The definition of interstitial pneumonia will give you more info re: coughing. I'll check back
nurseprnRN, BSN, RN
1 Article; 5,116 Posts
"
ineffective airway clearance related to retained secretions as evidenced by ineffective cough, difficulty breathing, and respiration rate of 24/minute
impaired gas exchange related to alveolar-capillary membrane changes as evidenced by o2 sat = 91% on ra.
am i setting myself up for difficulty by using two diagnoses that are "close" to each other?"
i am not sure where this concern about having two nursing diagnoses that are "close" to each other (whatever that means) comes from. i'm suddenly seeing it a lot here. is it leftover from early childhood, where you don't want to eat (or even look at) two perfectly good vegetables touching each other on the plate? (that's a joke, kid.)
seriously, there's a difference between two nursing diagnoses that are basically the same thing and two nsg dx involving the same body system.

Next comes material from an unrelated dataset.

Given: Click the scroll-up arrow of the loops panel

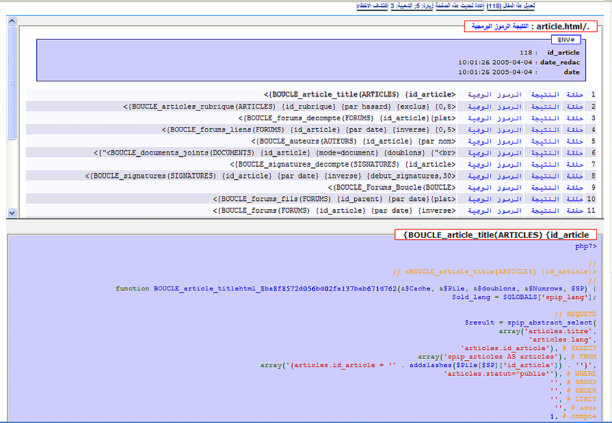Looking at the screenshot, I should (12, 21).
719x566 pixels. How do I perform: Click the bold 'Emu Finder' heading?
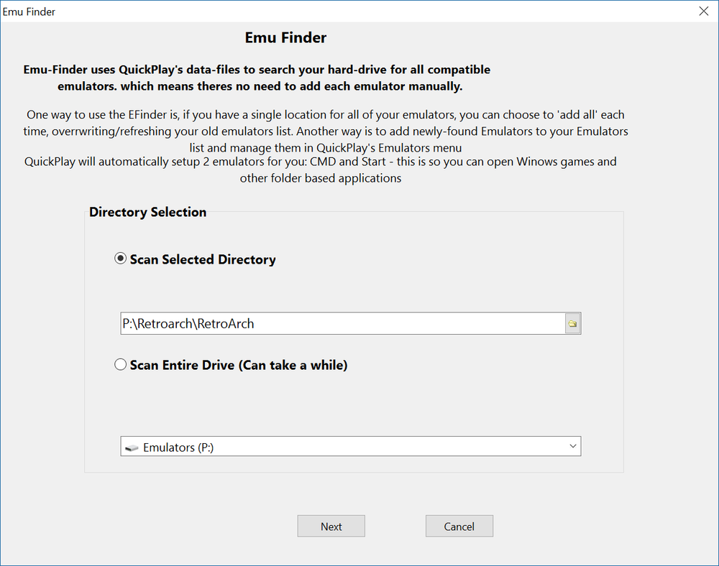click(285, 37)
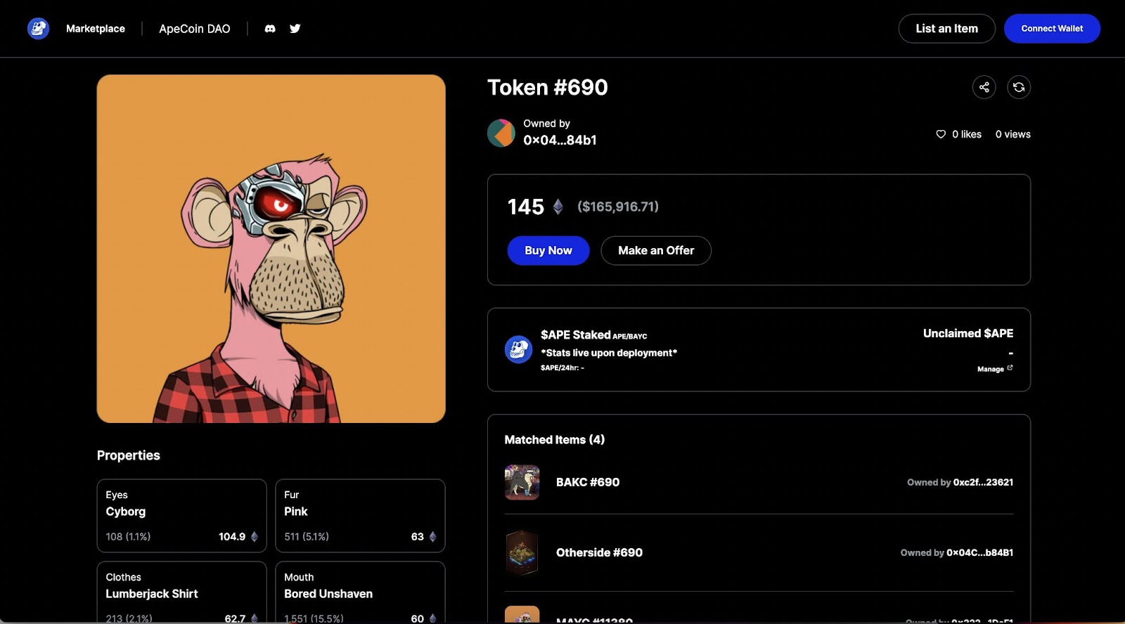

ineffective airway clearance is a mechanical thing-- there's a weak cough, or an obstruction from tumor or thick secretions, or bronchiectasis (look it up), or weak inspiratory/expiratory effort, or the like. you would assess for ventilatory competence-- how many words can s/he say in a sentence before having to take a breath, listen to breath sounds to see how much lung is being used in each breath, if you have pulmonary function testing results to evaluate, or an incentive spirometer to use bedside, chest xray report for areas of consolidation, that sort of thing. you'd listen for rhonchi (please spell this correctly), which are snoring or honking sorts of sounds in the bronchi (not alveolar), and see if they clear with a productive cough (or is s/he not able to do this?).
impaired gas exchange is at the alveolar capillary level, and is a totally different thing. for that you have to look at blood gases (in a pinch you can look at spo2, but you can have a decent/"normal" spo2 and an elevated or decreased paco2, indicating abnormal gas exchange. a low spo2 is impaired gas exchange fer sher, absent some rare zebras). or you may have to extrapolate from what you know about the effects of impaired alveolar exchange, from congestive heart failure or pneumonia, say. you would assess for alveolar sounds (rales, pronounced "rahhlz", little crackling sounds like what you hear when you rub some hairs between your fingertips near your ears). color is big-- circumoral (around the mouth) cyanosis or blue nailbeds; those funny-looking fingertips (clubbing) you see in chronic hypoxia, chronically high crit you see in chronic hypoxia; a diagnosis of copd or chf, both of which give you bad gas exchange (for different reasons: copd, because there's less pulmonary capillary bed to use for it due to alveolar destruction, and chf, because the alveoli are full of fluid, making it hard to do gas exchange there).
so yes, you can absolutely have two things wrong with you, and these are the very nursing dx you would want to make if you found that your patient demonstrated the exam findings to support them.